Сэр Растер клятвенно заверял, что успеет сбить ему рога до снега, я сомневался, но отпустил. Пусть тешат дурь на просторе, чем от избытка силы и по пьяни начнут разносить замок.
Промерзшая земля еще гремела под ударами копыт тяжелых рыцарских коней, как с другой стороны показался отряд в десяток тяжеловооруженных всадников. Доспехи блестят, рыцари в дорогих одеждах, на кончиках поднятых остриями к небу копий реют красные флажки, а кони укрыты цветными попонами.
Их пропустили по мосту и через ворота, а когда я слез со стены и вошел в донжон, все прибывшие были уже там.
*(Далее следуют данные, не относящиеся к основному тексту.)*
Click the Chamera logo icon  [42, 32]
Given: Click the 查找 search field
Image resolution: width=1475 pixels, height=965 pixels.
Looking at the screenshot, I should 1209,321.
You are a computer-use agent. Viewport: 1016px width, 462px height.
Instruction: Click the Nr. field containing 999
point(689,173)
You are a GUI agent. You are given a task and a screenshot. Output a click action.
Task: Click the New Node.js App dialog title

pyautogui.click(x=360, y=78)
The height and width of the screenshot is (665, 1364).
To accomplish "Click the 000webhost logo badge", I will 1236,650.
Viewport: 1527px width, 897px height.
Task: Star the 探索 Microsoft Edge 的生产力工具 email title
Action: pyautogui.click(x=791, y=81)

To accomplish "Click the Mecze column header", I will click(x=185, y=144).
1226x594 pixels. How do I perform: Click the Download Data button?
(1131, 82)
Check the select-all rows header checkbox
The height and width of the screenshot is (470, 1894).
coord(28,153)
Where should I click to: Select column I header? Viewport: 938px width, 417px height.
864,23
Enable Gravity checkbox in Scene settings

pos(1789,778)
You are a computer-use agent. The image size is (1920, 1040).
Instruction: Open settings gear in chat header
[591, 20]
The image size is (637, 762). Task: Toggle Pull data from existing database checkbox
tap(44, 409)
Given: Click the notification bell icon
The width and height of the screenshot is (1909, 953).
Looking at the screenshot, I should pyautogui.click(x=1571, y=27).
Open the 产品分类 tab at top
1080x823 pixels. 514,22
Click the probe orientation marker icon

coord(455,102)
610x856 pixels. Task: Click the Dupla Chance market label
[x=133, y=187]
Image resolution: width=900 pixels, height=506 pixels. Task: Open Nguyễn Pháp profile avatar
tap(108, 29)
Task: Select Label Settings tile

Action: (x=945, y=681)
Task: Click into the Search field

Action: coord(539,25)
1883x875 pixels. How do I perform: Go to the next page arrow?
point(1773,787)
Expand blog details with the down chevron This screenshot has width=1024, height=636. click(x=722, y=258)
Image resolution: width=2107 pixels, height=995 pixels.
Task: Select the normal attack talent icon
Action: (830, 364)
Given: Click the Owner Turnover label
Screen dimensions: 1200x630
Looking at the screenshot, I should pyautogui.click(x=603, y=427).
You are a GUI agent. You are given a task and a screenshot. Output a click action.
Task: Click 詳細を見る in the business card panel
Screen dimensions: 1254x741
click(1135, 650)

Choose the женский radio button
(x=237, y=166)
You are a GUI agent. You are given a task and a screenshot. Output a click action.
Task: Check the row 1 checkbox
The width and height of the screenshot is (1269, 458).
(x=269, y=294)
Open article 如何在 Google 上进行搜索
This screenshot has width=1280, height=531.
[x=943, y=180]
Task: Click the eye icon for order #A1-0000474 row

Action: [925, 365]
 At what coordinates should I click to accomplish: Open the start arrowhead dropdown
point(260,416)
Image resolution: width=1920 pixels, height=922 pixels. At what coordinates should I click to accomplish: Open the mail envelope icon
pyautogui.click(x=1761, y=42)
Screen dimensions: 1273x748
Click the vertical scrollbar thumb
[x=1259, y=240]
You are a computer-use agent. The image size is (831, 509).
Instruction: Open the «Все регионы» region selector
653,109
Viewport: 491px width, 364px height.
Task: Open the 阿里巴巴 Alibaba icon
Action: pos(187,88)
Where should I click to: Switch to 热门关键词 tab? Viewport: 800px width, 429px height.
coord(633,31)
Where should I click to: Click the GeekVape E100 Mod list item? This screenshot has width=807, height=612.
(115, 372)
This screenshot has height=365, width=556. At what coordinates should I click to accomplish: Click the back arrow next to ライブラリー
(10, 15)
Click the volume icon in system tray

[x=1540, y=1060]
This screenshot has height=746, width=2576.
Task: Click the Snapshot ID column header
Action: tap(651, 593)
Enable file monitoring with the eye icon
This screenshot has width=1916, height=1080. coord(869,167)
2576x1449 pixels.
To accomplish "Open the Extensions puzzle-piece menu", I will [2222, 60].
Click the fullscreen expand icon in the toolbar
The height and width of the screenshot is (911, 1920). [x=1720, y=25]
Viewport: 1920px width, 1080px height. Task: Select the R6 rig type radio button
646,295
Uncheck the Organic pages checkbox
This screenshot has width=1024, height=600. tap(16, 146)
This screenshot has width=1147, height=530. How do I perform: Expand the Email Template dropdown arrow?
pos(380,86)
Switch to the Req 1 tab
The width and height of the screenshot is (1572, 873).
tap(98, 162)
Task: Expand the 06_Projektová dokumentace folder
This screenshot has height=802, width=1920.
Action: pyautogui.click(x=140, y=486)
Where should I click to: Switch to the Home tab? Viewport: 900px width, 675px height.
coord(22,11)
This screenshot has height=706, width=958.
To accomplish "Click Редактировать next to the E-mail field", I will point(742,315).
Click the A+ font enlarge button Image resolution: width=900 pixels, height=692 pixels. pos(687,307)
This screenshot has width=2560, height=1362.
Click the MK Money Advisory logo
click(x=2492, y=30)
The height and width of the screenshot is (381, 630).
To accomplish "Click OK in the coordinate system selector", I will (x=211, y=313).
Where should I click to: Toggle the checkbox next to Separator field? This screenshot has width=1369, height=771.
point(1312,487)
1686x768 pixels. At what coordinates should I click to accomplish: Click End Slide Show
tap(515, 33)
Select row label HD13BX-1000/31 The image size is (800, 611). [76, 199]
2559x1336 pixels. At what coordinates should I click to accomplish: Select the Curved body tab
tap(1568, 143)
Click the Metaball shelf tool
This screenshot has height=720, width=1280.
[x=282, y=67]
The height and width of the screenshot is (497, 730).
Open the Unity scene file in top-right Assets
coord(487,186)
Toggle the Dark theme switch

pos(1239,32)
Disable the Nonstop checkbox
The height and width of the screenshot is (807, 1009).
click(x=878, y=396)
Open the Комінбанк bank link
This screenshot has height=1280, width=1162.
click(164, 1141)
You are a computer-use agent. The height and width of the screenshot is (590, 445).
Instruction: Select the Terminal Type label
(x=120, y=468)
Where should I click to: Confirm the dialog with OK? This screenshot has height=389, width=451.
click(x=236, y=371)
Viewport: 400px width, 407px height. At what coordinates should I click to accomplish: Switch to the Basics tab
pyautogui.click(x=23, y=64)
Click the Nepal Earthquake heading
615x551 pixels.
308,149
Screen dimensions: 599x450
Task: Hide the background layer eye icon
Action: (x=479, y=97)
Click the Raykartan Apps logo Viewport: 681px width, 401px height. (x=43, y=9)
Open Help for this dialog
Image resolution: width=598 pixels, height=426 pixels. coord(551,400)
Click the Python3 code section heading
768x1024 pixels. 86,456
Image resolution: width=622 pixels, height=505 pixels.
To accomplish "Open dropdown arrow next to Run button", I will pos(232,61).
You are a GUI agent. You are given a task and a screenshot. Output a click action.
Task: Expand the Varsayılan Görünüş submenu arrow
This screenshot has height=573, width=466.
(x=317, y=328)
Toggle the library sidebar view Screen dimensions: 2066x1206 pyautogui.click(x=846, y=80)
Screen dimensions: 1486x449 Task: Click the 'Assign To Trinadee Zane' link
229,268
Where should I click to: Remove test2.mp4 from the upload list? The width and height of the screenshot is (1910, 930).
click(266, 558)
Восьмеро рыцарей стоят плотной группкой и чуть ли не в воинском строю, посматривают с угрюмой настороженностью. Впереди в полных воинских доспехах отменной выделки двое рослых мужчин в шлемах с поднятыми забралами.
Я пошел медленным шагом всевластного лорда, приходится себе напоминать, что я он и есть, остановился перед прибывшими, глядя на них с державностью гроссграфа.
Барон Альбрехт сказал громко:
– Сэр Ричард, к вам граф Колдуин и барон Спеос. Имена знакомые, я порылся в памяти, зловеще ухмыльнулся.
– Как же, как же! Знаю, слыхал. И что они хотят?
Рыцари смотрят молча, лица каменные. Альбрехт ответил с подъемом, чтобы слышали и в самых дальних углах зала и даже на кухне:
– Это благородные рыцари, хозяева своих земель и угодий, у каждого под рукой есть баннерные рыцари и множество безщитовых… они хотят принести вам клятву верности, сэр Ричард!
Последние слова он почти выкрикнул, а мои рыцари одобрительно зашумели. Когда стая увеличивается, это всегда хорошо.
Я оглядел обоих, смотрят выжидающе, проронил задумчиво:
– Когда я был распят в пыточном застенке барона Эстергазэ… некие вассалы Эстергазэ настойчиво требовали, чтобы меня смерти предали немедленно…
В зале стало тихо, только сэр Митчел недовольно хрюкнул и сдвинул брови с такой мощью, что послышался грохот. Барон Альбрехт посмотрел на меня, на ожидающих моего решения рыцарей.
– Сэр Ричард, поясните…
– Охотно, – сказал я. – Они говорили, что отпускать меня опасно. Никакой выкуп того не стоит, чтобы оставлять такого противника в живых.